However, there are more columns that we haven’t seen head() To see them, let’s use the method info() method

And let’s see the output.
Quick engineering for outlier detection

This dataset contains simulated health care and financial information, including demographics, plan details, clinical flags, and financial columns used to identify unusually high spending members.

Here are those columns and their descriptions.

Column	Explanation
member_unique_id	Member ID
gender	Gender of the member
sink	Member’s date of birth
Eligible	The year
Ahl_Monit	The month
affinity_type	Kind of doctor
pbp_group	Health Plan Group
plan_name	Name of the health plan
NPI	Doctor’s ID
line_of_business	Type of health plan
ESRD	True if the patient is on dialysis
Hospice	True if the patient is in hospice

As you can see from the project data detail, there is a catch: some data points include a dollar sign (“$”), so care needs to be taken.

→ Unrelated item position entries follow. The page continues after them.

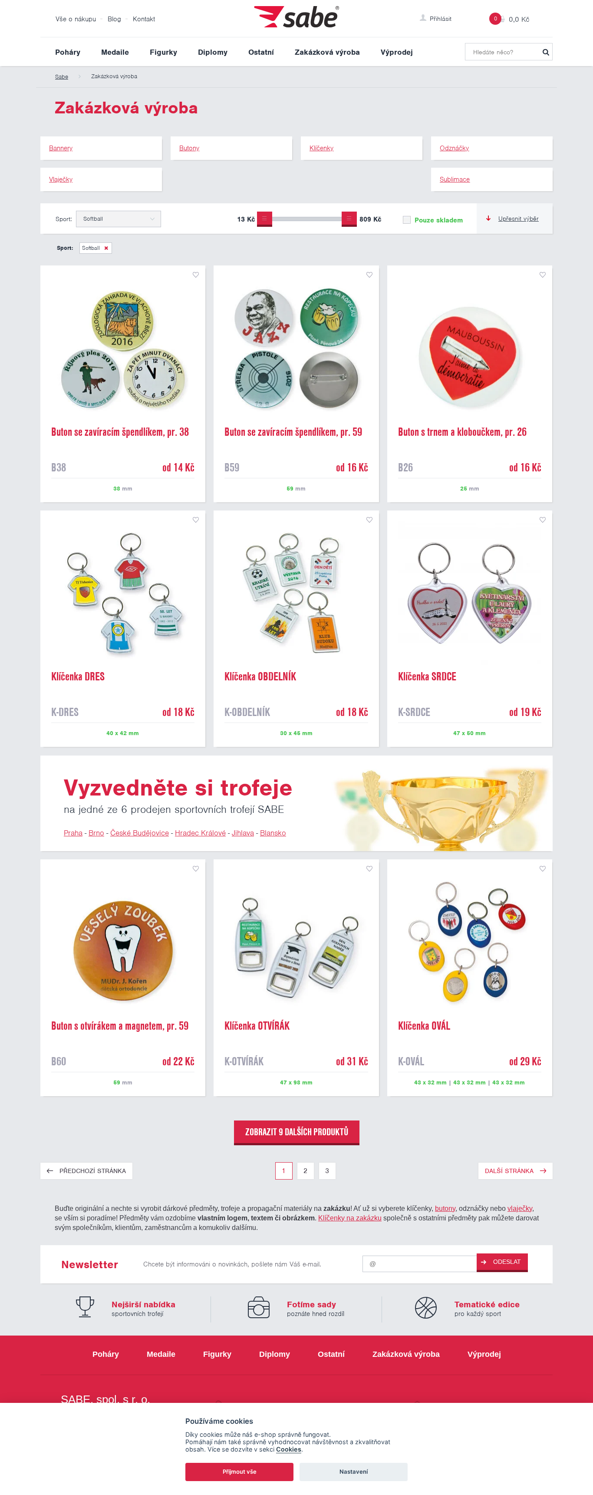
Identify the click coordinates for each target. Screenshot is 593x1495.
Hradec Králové (200, 833)
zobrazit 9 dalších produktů (296, 1131)
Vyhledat (545, 51)
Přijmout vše (240, 1471)
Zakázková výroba (327, 52)
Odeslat (507, 1261)
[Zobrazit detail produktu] (122, 348)
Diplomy (212, 52)
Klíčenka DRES (78, 676)
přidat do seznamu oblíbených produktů (195, 275)
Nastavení (353, 1471)
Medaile (115, 52)
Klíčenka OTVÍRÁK (257, 1025)
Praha (73, 833)
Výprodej (397, 52)
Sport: (64, 219)
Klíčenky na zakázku (350, 1218)
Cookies (288, 1449)
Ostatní (261, 52)
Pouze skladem (437, 220)
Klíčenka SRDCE (427, 676)
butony (445, 1208)
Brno (96, 833)
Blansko (273, 833)
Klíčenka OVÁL (424, 1025)
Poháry (67, 52)
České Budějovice (139, 833)
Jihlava (243, 833)
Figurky (163, 52)
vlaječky (519, 1208)
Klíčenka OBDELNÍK (260, 676)
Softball (91, 248)
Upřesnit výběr (518, 218)
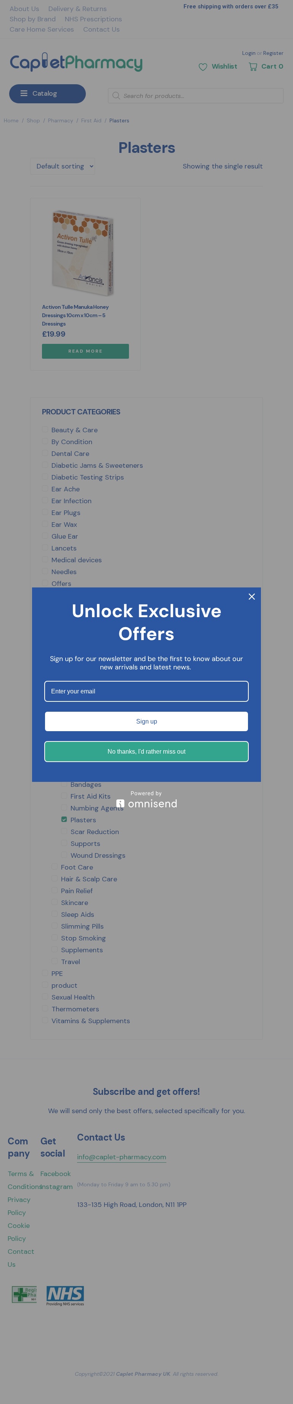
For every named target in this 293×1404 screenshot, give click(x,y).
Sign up (146, 721)
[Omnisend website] (146, 799)
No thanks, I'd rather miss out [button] (146, 751)
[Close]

Let’s take a closer look at this column.

Here is the output.

Quick engineering for outlier detection

Dollar signs and those commas need to be resolved so we can analyze the data properly.

# Quick manipulation for outlier detection

Now we are familiar with the details of the dataset. Now it’s time to write two different notations: one to detect outliers and one to remove them.

// A signal to detect outliers

We’ve learned three different techniques, so we should add them right away.

Also, as you can see info() As the procedure outputs, the dataset has NANs (missing values): most columns have 10,530 entries, but some columns have missing values (eg, plan_name 6,606 columns with non-null values). It should be taken care of.

The hint is:

You are a data analysis assistant. I have attached a dataset. Your task is to detect outliers using three methods: standard deviation, IQR, and percentile.
Follow these steps:
1. Load the linked dataset and remove both the “$” sign and any comma separators (“,”) from the financial columns, then convert them to numeric.
2. Handle missing values by removing rows with NA in numeric columns that we analyze.
3. Apply the three methods to the financial columns:
Standard deviation method: Flag values are mean +/- 3 * std
IQR method: Q1 – 1.5 * IQR and Q3 + 1.5 * Flag values outside IQR
Percentile Method: Use the 1st and 99th percentiles as cutoffs
4. Instead of listing all the results for each column, just calculate and output:
– Total number of outliers found in all financial columns for each procedure
– Average number per column for each procedure
Additionally, save the row indices of detected outliers in three separate CSV files:
– sd_outlier_indices.csv
– iqr_outlier_indices.csv
– Percentage
The output simply calculates the summary and saves the indices to CSV.
financial_columns = (
“IPA_FUNDING”,
“ma_premium”,
“ma_risk_score”,
“mbr_with_rx_rebates”,
“part_size”,
“pcp_cap”,
“PCP_FFS”,
“plan_paymum”,
“Professor”,
“Insurance”,
“risk_score_parted”,
“rx”,
“rx_rebates”,
“rx_with_rebates”,
“rx_without_rebates”,
“spec_cap”
Jeez

The above command will first load the dataset and handle the missing values by removing them. Next, it will output the number of exits using the financial columns and create three CSV files. These will include indicators of missing values for each of these techniques.

// A signal to remove the outliers

After finding the indexes, the next step is to eliminate them. To do this, we will also write a hint.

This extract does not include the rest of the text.